Sadly, we’ll never know the answer. There are no interviews with Morlacchi where she explained her reasons for sticking around in Chicago in the winter of 1872. There are no facts, which is why I couldn’t put anything in my book approaching an answer to one of my big questions. Maybe the closest we can come is that she was excited to move past dancing and pantomime into a speaking role. Indeed, the Chicago Evening Mail’s review of the very first show of the Scouts of the Prairie concludes by saying that “The honors of the evening were divided with Mlle. Morlacchi, who showed that she could do something else than dance. This is her first speaking part in English, yet she had her say with much spirit and with scarcely any perceptible foreign accent.”
But I’ll tell you what I believe. In December of 1870, Morlacchi traveled to California, where she stayed for four months, performing to full houses in San Francisco, Sacramento, and throughout the state. Returning east in April of 1871, Morlacchi’s troupe stopped in Omaha, Nebraska, to perform for a few nights. The Omaha Herald newspaper said, “She was superb. Her wonderful art and grace charmed all witnesses. Seeing her, one can well understand how, with her for a star, the California theatre was crowded night after night for weeks, and how the bluff Nevada miners brought wines and a silver brick to her carriage as she passed. She is magnificent.”
I like to imagine that somewhere in the audience that night was Texas Jack, perhaps with his friend Buffalo Bill. They’ve come to Omaha to see off some Eastern businessmen they led on a buffalo hunt for the last few weeks. The businessmen insist on buying their guides cigars and drinks, and on showing the men the beautiful, graceful, and talented dancer that has charmed them in New York, Boston, Chicago, or Philadelphia. I like to think of Texas Jack and Giuseppina Morlacchi being there together.

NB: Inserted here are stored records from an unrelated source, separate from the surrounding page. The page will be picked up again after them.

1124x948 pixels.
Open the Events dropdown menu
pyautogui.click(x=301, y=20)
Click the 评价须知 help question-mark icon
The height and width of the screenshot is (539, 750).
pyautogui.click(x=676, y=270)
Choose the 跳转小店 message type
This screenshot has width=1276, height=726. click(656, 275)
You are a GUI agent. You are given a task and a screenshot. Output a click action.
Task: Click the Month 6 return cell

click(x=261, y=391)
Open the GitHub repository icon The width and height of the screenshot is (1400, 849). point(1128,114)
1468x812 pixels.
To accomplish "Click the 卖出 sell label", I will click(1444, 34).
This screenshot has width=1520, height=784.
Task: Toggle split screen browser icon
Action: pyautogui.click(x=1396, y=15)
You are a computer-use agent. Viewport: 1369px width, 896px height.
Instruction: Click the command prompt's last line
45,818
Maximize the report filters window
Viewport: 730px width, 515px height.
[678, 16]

I like to think that at some point in that night’s performance, there is a moment where the eyes of the cowboy and those of the ballerina meet for just a moment, just long enough that when one sees the other again in the most unexpected of circumstances a year and a half later, its enough to throw caution to the wind, to sign on with a bad writer, bad actors, and a bad show. Because whether it was love at first sight or not, it was Giuseppina Morlacchi that propelled Texas Jack and Buffalo Bill to superstardom. If the diminutive Italian ballerina hadn’t agreed, for whatever reason, to star as Dove Eye alongside her future husband and his best friend, I don’t think there would be a popular culture version of the Wild West. Her stardom ignited theirs, and the rest, as they say, is history.